Several mitigating factors and uncertainties must be recognized. Rapid improvements in hardware and software efficiency, as illustrated by Google’s reported 44x per-prompt energy reduction for Gemini in 1 year, could significantly lower energy per reasoning query over a 3–5 year horizon. Product design and model routing can constrain the share of workloads that invoke full reasoning, focusing those capabilities on high-value tasks while simpler queries are handled by lightweight models or on-device NPUs. Inference migration to edge devices can offload some demand from centralized data centers and create incremental opportunities for smartphone and PC chip and device OEMs, although heavy reasoning and very large context windows will remain data center–centric.
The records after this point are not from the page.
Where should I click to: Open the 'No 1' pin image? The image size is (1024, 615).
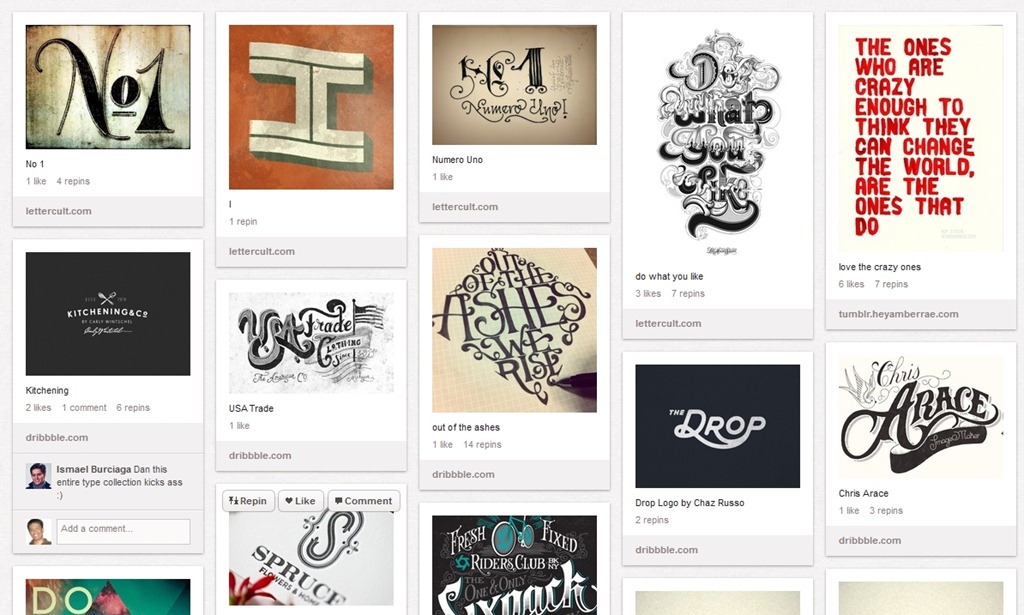point(108,87)
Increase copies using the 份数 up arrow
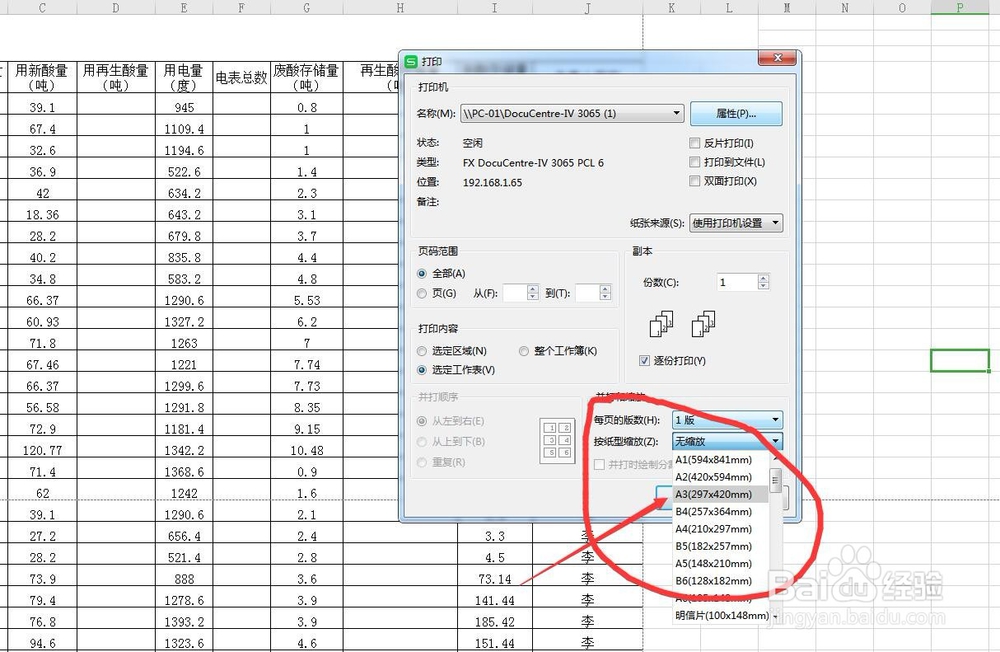This screenshot has width=1000, height=652. tap(763, 278)
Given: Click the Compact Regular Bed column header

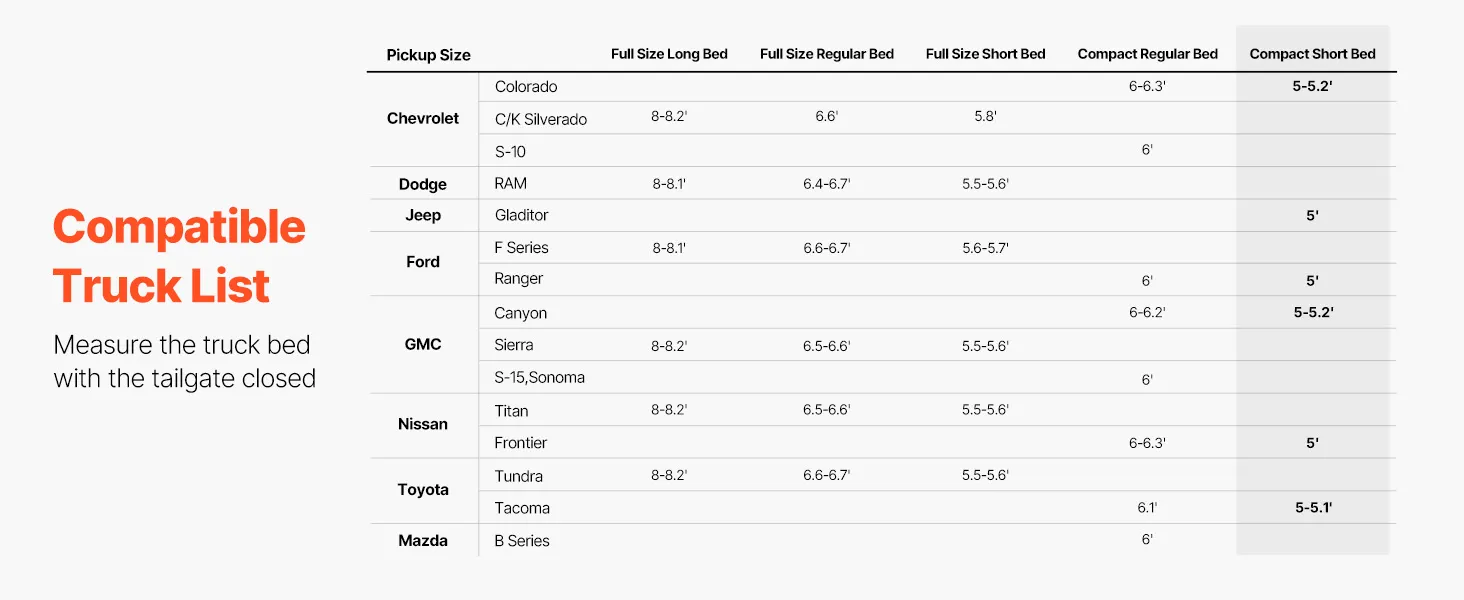Looking at the screenshot, I should tap(1147, 54).
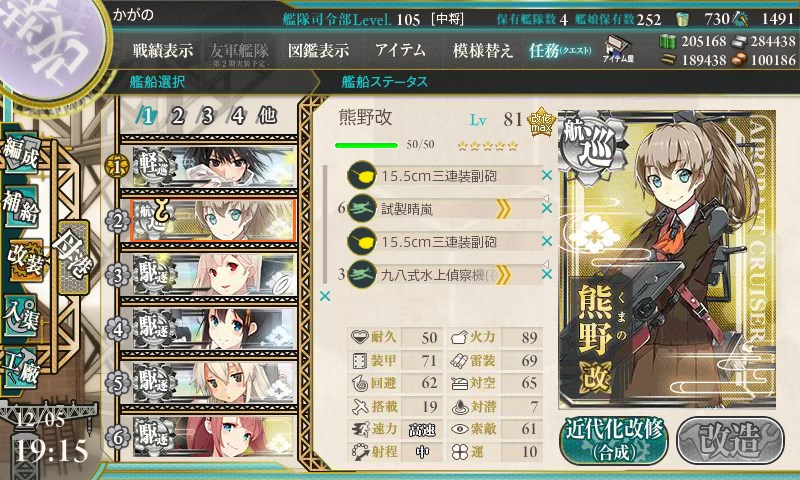Click the greyed 改造 remodel button
This screenshot has height=480, width=800.
click(730, 440)
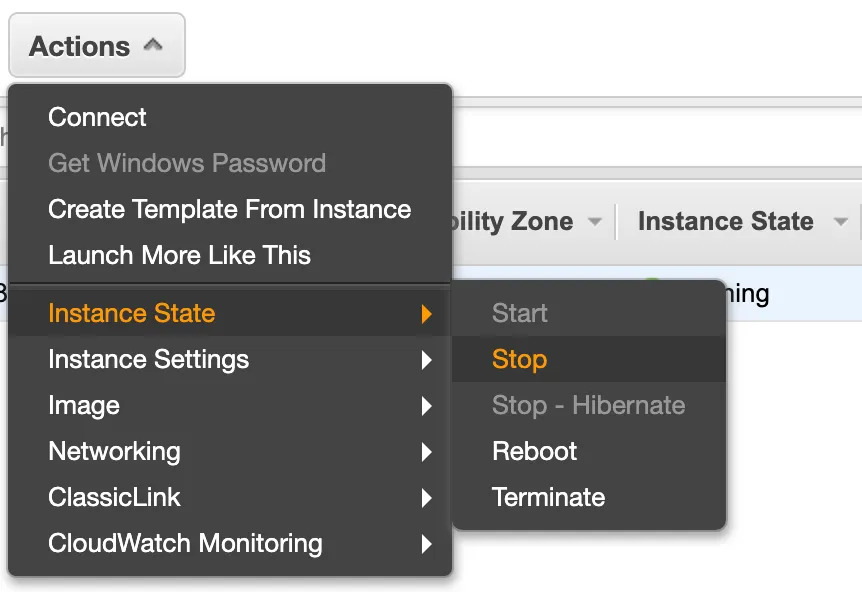Expand the Image submenu arrow
862x592 pixels.
point(427,406)
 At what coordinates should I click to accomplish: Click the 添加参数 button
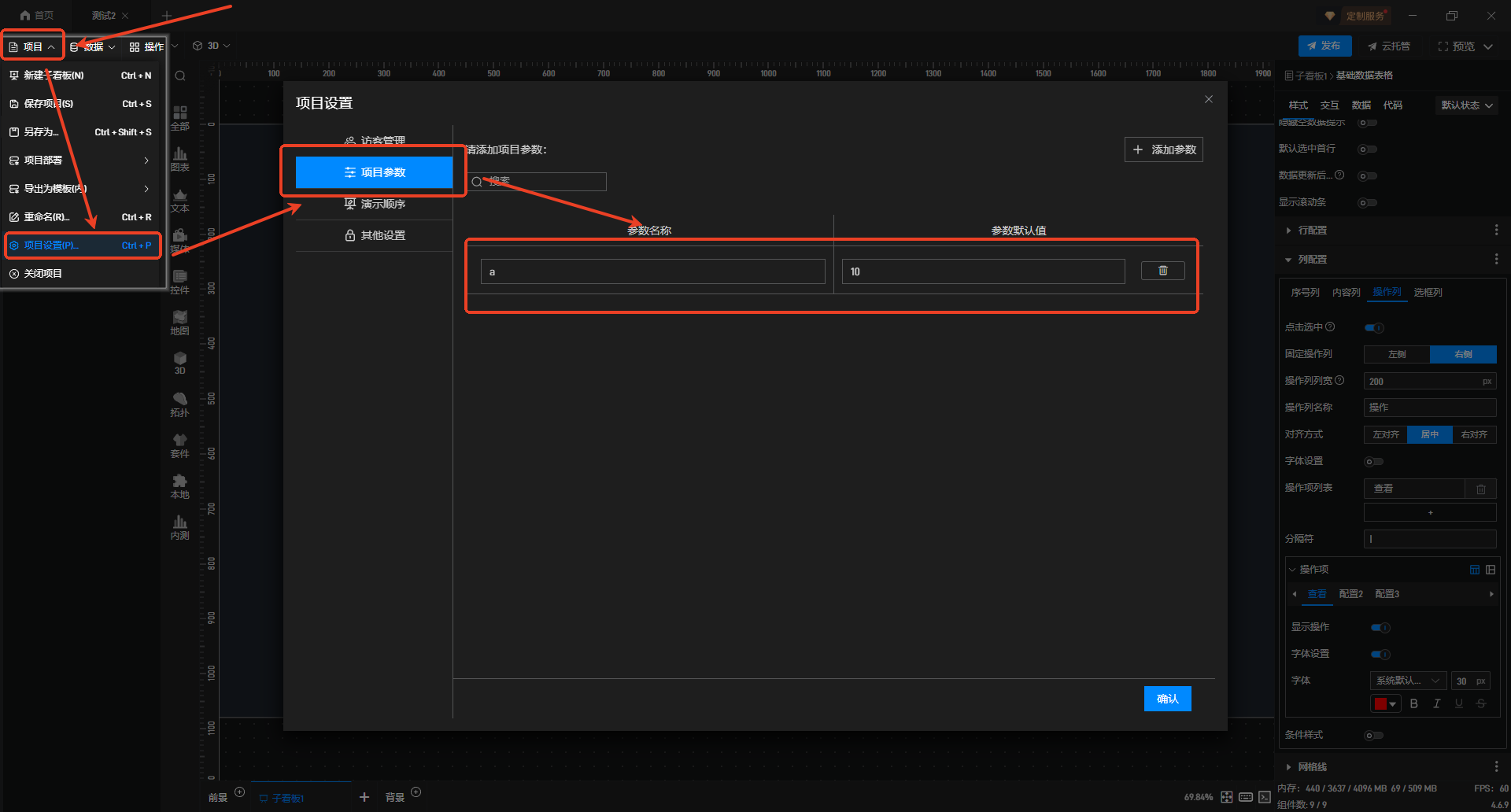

Finally, current measurement of AI energy use is fragmented and methodologically inconsistent; facility boundaries, idle capacity accounting, and inclusion or exclusion of training all vary across sources. As a result, point estimates for AI-related energy and emissions should be treated as directional rather than precise. The central conclusion, however, is robust: widespread adoption of reasoning models materially increases the energy intensity and cost of AI inference, shifts long-run value capture toward infrastructure and energy suppliers, and amplifies regulatory, climate and margin risks for AI platforms and application-layer vendors. Integrating power availability, performance-per-watt, and workload mix into AI investment theses is now a necessary condition for accurate valuation and risk assessment across the TMT, utilities, infrastructure and commodity complex.